• _Exercise set_
(1) Summarize the article on analog design in exactly two sentences.
(2) Retype the passage of the article on analog design from "Since the introduction" up to and including "and fix them.".

--- begin Extract ---

All design is analog—some more so than others

The invention of the transistor made it possible for engineers to use digital logic. This approximation of nature uses binary logic to implement functions that provide both computational and human-interface functions. The processes vendors use in fabricating ICs makes it possible for most designers to achieve success simply by knowing logic design and ignoring the reality of the physical laws governing electrical-circuit behavior. Les Spruiell, director of technical marketing at Xoomsys, contends that the electronics industry owes much of its success to the fact that digital logic is actually an overdriven analog circuit: "Since you can view digital circuits as either on or off, much of the underlying nonlinear complexity is hidden from view into neat little packages of logic. This simple concept has allowed design teams to enthusiastically follow Moore's Law to the letter. Recently, designers have begun to suspect that something is seriously wrong. Their neat little packages of well-behaved logic have become huge unruly monsters fraught with all manner of strange behavior."

Today's designs are increasingly complex, requiring more functions and decreased cost and size. Power consumption, signal interactions, and parasitics phenomena all result in integration bottlenecks. With current technology, advanced simulation tools and the ability to reuse data are the bases for working with such complex designs. The complexity of designs continues to increase, but a shorter time to market and less amortization for design costs create a design- and verification-cycle bottleneck. One design option is to interactively run tools to obtain faster feedback. Additionally, more automation during physical verification can alleviate the situation. Tools that work together, an automated verification process, and tools that allow faster mixed-signal verification can also resolve some of these issues.

Since the introduction of the 180-nm process, digital design has acquired analog overtones, with behavior that digital designers attributed to "parasitic" effects. The problem lies in the physical effects of truly tiny process geometries. The original digital paradigm usually allowed the design team to ignore the coupling between signal lines or the transition times down a long line. Problems of noise or crosstalk were the exceptions, but a diligent team could find and fix them.

The growth of digital consumer electronics means that the analog circuit has become the golden child of today's semiconductor industry. Analog circuits play a crucial role in a variety of applications, such as wireless communications and networking, wireless computer peripherals, MP3 players, and digital cameras. This trend has not only made analog semiconductors more important and profitable for chip companies, but also made the job of analog designers much tougher. Ten to 15 years ago, analog designers were likely creating circuits using a few to a few dozen transistors. Analog designs did not need to use the most advanced silicon technology; thus, the designers had access to mature device models and design rules and benefited from the experience gained with previous designs implemented on the same. Basic circuit simulators were adequate to help the designer produce acceptable designs.

--- end Extract ---
--- begin Excerpted records ---

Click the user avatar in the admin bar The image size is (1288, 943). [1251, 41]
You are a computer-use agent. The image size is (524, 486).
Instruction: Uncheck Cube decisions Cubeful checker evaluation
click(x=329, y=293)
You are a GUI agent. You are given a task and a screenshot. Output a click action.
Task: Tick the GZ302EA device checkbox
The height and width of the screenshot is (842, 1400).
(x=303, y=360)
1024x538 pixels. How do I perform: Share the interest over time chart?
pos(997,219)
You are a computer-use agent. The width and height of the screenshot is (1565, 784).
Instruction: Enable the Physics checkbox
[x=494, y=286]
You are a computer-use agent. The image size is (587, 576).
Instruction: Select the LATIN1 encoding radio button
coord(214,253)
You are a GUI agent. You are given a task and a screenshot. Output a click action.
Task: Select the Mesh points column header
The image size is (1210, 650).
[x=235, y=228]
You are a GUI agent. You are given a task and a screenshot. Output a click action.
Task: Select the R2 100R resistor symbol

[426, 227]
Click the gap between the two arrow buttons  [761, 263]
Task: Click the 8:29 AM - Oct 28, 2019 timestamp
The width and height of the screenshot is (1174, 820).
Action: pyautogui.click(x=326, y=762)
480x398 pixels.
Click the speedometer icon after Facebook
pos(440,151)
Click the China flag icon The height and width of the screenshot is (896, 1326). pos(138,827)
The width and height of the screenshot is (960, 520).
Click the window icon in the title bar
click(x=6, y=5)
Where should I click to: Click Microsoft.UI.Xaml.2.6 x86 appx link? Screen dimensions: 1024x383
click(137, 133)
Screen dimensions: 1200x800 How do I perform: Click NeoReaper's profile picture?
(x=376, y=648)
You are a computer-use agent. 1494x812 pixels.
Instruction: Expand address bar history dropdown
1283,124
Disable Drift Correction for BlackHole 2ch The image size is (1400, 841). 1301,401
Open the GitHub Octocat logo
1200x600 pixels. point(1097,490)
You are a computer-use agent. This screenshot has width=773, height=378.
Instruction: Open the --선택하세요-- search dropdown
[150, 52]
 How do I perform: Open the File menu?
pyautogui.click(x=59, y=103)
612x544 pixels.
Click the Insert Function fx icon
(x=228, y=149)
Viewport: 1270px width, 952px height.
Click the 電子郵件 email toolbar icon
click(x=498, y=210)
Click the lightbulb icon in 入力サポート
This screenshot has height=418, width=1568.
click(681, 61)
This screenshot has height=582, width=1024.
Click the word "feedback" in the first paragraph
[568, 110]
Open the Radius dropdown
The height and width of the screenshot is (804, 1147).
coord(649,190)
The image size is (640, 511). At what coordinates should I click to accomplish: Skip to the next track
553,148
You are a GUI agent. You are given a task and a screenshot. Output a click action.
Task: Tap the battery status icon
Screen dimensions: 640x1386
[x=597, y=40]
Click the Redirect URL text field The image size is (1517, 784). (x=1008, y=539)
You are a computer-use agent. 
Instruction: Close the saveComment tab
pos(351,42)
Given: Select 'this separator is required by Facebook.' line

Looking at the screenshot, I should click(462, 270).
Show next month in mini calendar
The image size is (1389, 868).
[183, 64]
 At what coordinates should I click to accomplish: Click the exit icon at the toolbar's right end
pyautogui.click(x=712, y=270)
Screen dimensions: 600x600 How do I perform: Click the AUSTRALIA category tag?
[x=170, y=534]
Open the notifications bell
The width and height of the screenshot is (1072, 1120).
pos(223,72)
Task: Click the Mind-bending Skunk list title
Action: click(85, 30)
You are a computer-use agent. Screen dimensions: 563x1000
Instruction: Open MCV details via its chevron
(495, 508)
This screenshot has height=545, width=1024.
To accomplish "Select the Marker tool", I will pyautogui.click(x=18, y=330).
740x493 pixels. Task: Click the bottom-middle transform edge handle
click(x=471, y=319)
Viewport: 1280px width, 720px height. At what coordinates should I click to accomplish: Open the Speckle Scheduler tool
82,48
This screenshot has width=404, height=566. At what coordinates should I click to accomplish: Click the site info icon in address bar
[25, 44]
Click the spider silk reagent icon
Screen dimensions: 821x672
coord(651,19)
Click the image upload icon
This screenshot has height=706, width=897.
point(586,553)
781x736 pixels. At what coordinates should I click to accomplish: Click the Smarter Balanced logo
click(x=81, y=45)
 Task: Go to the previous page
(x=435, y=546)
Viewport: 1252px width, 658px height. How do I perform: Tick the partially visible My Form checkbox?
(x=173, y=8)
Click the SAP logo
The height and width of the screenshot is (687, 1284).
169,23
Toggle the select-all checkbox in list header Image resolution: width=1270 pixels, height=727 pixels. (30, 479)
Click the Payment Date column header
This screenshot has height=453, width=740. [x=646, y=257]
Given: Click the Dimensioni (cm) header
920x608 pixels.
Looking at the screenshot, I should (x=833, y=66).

--- end Excerpted records ---

• _Answers to the exercises_
(1) Digital logic, which rests on an overdriven analog circuit, let designers ignore physical circuit behavior, but growing complexity and tiny process geometries since the 180-nm process have brought analog effects, power, signal-interaction, and parasitic problems that create integration and verification bottlenecks. At the same time, the growth of digital consumer electronics has made analog circuits more important and profitable while making the work of analog designers much tougher than when they used few transistors and basic simulators.

(2)
Since the introduction of the 180-nm process, digital design has acquired analog overtones, with behavior that digital designers attributed to "parasitic" effects. The problem lies in the physical effects of truly tiny process geometries. The original digital paradigm usually allowed the design team to ignore the coupling between signal lines or the transition times down a long line. Problems of noise or crosstalk were the exceptions, but a diligent team could find and fix them.